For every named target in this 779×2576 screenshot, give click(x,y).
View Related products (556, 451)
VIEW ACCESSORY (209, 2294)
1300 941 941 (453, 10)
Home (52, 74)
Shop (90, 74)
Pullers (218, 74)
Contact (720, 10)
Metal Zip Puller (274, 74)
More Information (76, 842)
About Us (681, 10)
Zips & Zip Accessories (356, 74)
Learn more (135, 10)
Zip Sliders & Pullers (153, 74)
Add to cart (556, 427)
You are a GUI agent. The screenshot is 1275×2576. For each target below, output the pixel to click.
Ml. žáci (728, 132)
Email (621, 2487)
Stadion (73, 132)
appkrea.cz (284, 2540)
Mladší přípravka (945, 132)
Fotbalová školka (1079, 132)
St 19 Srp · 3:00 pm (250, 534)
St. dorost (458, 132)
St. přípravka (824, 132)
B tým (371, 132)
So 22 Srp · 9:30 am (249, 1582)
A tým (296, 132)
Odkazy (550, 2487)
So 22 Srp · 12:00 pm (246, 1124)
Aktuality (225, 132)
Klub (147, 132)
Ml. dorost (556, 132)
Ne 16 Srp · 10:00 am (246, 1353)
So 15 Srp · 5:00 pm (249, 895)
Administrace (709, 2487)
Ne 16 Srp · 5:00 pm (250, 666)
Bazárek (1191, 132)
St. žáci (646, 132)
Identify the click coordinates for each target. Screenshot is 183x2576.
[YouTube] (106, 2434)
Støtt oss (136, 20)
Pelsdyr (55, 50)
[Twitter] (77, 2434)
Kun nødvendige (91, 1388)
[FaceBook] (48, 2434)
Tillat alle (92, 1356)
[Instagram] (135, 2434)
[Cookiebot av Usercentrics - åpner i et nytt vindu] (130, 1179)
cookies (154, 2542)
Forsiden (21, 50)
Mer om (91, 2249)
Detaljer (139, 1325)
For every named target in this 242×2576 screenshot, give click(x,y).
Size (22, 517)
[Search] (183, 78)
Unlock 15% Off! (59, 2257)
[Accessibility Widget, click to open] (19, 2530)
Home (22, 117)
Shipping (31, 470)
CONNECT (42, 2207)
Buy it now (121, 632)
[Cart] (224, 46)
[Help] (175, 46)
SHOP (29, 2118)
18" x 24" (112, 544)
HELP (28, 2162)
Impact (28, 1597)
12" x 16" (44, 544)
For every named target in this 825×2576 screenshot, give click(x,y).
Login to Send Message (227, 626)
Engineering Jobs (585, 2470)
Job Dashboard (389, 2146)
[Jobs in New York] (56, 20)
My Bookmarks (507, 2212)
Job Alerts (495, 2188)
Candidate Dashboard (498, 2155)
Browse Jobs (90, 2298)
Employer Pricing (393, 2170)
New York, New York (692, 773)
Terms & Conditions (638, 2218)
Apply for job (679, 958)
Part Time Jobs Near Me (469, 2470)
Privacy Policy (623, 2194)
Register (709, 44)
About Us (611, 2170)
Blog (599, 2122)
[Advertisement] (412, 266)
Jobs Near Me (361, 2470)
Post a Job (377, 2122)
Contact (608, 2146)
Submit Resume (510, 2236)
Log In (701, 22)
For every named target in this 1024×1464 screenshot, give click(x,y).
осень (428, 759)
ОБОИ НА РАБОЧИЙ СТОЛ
┄┄┄┄┄┄┄┄┄┄┄┄┄┄┄┄┄┄┄┄
Goal of the exercise> Take the line above containing "Støtt oss (136, 20)", the line containing "[Accessibility Widget, click", and all lines in between, and copy them exactly without anything else.

Response>
Støtt oss (136, 20)
Pelsdyr (55, 50)
[Twitter] (77, 2434)
Kun nødvendige (91, 1388)
[FaceBook] (48, 2434)
Tillat alle (92, 1356)
[Instagram] (135, 2434)
[Cookiebot av Usercentrics - åpner i et nytt vindu] (130, 1179)
cookies (154, 2542)
Forsiden (21, 50)
Mer om (91, 2249)
Detaljer (139, 1325)
For every named target in this 242×2576 screenshot, give click(x,y).
Size (22, 517)
[Search] (183, 78)
Unlock 15% Off! (59, 2257)
[Accessibility Widget, click to open] (19, 2530)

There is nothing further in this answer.